• WHAT IS REQUIRED
State how many lines of the records below contain the word "step", giving the number and nothing else.

• DATA FOR THIS EXERCISE
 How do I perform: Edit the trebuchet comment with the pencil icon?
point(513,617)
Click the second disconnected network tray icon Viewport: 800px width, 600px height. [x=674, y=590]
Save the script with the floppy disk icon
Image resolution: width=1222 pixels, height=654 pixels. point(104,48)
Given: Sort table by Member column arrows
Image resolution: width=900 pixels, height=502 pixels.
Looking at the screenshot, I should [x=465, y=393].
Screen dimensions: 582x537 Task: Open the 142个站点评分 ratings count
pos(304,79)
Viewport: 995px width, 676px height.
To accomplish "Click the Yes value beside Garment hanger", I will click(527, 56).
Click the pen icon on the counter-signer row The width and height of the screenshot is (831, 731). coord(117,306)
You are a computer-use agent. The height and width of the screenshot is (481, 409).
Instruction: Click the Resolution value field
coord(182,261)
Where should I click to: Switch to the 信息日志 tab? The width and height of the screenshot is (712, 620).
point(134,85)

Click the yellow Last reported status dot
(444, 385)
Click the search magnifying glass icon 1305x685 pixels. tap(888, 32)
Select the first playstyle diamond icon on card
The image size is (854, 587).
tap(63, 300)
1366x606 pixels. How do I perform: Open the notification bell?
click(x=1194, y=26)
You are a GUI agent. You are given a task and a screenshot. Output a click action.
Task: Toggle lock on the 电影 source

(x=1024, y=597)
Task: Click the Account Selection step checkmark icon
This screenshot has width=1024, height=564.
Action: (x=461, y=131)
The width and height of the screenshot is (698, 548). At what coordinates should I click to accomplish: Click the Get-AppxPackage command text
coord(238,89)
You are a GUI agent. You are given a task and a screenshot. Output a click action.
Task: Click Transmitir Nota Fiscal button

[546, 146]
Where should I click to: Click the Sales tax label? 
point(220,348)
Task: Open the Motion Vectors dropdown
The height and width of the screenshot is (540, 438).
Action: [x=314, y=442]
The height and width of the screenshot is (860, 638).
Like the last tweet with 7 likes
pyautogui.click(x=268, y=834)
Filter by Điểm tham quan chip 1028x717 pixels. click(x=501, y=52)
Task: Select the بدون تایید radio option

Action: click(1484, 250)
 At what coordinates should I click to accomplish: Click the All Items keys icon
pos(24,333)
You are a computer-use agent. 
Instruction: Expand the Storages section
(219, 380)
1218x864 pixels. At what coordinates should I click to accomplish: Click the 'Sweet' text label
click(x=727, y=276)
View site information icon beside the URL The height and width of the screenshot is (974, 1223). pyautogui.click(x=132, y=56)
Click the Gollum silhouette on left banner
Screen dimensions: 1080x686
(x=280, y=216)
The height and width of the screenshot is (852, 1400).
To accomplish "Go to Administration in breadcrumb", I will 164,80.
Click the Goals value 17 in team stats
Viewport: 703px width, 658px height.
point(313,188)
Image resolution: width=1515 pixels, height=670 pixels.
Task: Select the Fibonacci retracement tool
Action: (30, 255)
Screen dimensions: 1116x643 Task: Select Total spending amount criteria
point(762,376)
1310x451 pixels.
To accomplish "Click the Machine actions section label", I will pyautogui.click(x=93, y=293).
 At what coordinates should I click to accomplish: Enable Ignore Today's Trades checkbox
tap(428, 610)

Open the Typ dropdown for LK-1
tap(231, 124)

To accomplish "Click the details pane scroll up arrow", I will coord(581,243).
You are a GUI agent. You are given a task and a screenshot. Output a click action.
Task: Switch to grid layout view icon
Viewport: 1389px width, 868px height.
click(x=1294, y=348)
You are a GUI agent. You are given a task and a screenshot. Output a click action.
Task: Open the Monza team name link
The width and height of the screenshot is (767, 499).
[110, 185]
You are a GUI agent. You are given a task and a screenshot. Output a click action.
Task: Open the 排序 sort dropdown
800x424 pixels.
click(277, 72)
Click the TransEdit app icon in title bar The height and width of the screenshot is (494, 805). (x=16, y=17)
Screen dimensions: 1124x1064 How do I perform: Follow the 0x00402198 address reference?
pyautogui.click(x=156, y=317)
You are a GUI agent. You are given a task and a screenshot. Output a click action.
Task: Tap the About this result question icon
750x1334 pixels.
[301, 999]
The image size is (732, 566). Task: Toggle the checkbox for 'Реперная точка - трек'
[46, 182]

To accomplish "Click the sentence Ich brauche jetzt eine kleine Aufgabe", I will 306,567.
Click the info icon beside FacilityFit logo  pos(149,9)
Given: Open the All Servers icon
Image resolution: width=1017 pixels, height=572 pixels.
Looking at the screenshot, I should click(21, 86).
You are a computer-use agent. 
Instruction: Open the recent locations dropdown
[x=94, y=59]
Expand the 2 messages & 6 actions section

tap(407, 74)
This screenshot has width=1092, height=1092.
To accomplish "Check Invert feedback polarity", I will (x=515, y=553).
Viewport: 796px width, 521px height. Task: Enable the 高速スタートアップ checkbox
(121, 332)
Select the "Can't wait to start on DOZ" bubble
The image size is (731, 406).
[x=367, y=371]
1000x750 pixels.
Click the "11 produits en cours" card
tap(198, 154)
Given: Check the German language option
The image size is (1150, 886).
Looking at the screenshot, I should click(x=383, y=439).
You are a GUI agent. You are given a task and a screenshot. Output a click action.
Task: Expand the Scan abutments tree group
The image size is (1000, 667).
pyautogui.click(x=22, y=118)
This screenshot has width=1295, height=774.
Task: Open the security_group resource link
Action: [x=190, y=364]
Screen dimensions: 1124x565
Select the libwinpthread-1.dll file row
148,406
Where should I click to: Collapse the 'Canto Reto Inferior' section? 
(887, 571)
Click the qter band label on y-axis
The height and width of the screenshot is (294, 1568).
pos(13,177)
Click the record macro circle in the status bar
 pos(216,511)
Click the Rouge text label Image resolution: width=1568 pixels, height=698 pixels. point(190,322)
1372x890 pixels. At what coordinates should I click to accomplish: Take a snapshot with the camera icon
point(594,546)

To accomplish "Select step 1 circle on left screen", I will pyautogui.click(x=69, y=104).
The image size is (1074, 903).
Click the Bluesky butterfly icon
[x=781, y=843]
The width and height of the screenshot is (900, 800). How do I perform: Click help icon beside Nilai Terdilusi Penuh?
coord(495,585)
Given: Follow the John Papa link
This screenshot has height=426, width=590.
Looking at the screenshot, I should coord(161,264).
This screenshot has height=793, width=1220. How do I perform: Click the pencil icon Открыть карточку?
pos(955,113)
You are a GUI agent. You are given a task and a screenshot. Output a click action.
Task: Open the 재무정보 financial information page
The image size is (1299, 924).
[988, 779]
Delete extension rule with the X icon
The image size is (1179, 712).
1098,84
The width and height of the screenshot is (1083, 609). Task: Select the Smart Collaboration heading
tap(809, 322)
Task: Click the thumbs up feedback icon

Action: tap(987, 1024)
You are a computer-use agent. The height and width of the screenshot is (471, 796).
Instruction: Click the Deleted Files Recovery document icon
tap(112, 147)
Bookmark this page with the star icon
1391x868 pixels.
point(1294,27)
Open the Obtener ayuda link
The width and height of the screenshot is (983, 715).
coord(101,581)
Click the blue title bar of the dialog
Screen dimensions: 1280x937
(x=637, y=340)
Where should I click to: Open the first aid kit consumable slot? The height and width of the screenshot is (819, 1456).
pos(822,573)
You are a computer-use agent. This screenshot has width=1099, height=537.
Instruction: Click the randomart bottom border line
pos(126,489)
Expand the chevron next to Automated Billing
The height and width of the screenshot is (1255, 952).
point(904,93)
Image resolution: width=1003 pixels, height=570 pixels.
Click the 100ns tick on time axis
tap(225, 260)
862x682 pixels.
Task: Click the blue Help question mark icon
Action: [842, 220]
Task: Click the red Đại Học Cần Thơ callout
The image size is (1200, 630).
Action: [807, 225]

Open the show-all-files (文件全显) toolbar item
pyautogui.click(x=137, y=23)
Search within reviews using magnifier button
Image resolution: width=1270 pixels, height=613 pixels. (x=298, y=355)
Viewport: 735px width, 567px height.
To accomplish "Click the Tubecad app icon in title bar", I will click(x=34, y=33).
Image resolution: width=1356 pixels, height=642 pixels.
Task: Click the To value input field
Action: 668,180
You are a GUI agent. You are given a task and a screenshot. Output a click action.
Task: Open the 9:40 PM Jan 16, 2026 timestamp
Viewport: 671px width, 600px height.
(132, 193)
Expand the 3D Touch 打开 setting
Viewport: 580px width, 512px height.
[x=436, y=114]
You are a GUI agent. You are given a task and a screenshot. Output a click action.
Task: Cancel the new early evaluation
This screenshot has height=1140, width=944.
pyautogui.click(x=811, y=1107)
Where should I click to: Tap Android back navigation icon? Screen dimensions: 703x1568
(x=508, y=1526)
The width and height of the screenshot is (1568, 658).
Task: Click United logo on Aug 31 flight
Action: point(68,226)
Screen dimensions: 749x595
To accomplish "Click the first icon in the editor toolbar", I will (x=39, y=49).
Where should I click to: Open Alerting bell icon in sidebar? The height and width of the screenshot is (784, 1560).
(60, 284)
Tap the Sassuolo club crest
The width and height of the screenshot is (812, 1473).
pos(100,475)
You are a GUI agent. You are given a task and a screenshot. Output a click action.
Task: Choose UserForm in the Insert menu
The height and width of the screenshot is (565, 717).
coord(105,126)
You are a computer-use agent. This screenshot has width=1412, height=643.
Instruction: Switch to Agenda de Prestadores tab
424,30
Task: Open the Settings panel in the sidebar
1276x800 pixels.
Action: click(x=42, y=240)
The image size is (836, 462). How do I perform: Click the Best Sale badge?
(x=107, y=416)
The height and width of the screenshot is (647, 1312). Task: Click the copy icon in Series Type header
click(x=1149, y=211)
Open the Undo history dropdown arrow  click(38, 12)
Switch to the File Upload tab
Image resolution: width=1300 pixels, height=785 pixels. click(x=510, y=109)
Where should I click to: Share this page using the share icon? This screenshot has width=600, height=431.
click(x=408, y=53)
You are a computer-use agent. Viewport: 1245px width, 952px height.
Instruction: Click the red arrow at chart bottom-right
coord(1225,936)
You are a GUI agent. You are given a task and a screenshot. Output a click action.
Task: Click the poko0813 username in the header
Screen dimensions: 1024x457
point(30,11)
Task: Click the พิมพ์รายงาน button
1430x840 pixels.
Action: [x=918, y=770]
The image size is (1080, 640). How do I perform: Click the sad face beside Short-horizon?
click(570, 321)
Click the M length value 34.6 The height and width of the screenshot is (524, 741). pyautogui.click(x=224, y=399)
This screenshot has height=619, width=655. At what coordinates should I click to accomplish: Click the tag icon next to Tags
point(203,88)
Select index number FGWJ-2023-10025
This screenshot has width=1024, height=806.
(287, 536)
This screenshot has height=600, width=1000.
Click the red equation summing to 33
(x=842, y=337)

• EXERCISE SOLUTION
2